--- Selected extract ---

Ethics Explorer A Guide to the Financial Interests of Elected Officials

Sen. Judith Zaffirini District 21 (D-Laredo )

Marketing/Public Relations
B.S., University of Texas at Austin; M.A., University of Texas at Austin; Ph.D., University of Texas at Austin; University of Houston (attended); Laredo Junior College (attended)
  • State Affairs
  • Agriculture, Water and Rural Affairs (Co-Chair)
  • Health & Human Services
  • Natural Resources and Economic Development
Financial Statements

Sources of Income

  • Zaffirini runs Zaffirini Communications, which provides services like consulting, workshops, seminars and speechwriting.

  • Her husband, attorney Carlos Zaffirini Sr., earns income from his practice; Zaftex Corporation, where he is president and director; and WebbCo LC, of which he is a member and a manager. He has represented the Laredo Medical Group on matters related to the cost of indigent care, according to the Laredo Morning Times.

---

Tasks:
**a.** In the ethics profile above, which committee does Zaffirini co-chair?
**b.** Reproduce the portion of the ethics profile starting at "Marketing/Public Relations" and ending at "Laredo Morning Times.".

--- Recorded data ---

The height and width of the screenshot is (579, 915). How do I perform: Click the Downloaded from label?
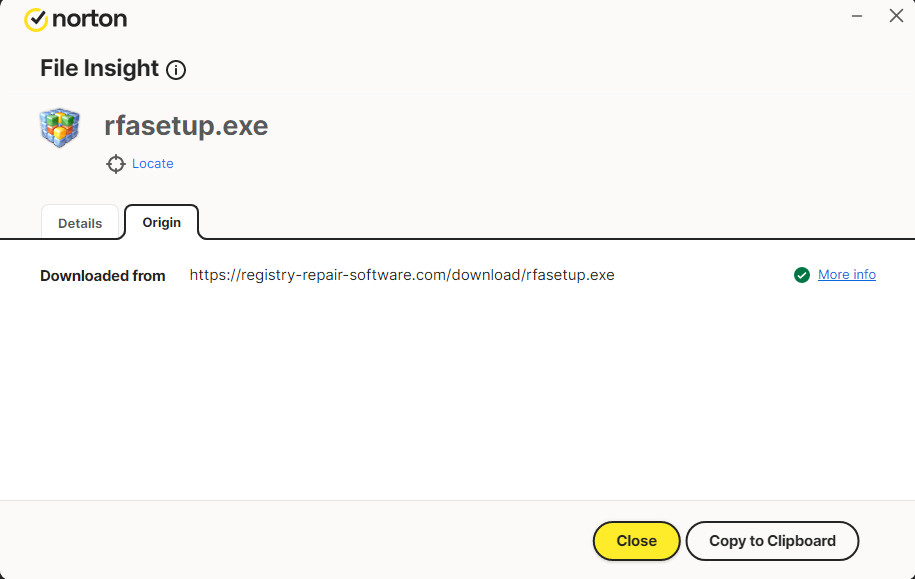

---

Solutions to the tasks:
**a.** Agriculture, Water and Rural Affairs

**b.**
Marketing/Public Relations
B.S., University of Texas at Austin; M.A., University of Texas at Austin; Ph.D., University of Texas at Austin; University of Houston (attended); Laredo Junior College (attended)
  • State Affairs
  • Agriculture, Water and Rural Affairs (Co-Chair)
  • Health & Human Services
  • Natural Resources and Economic Development
Financial Statements

Sources of Income

  • Zaffirini runs Zaffirini Communications, which provides services like consulting, workshops, seminars and speechwriting.

  • Her husband, attorney Carlos Zaffirini Sr., earns income from his practice; Zaftex Corporation, where he is president and director; and WebbCo LC, of which he is a member and a manager. He has represented the Laredo Medical Group on matters related to the cost of indigent care, according to the Laredo Morning Times.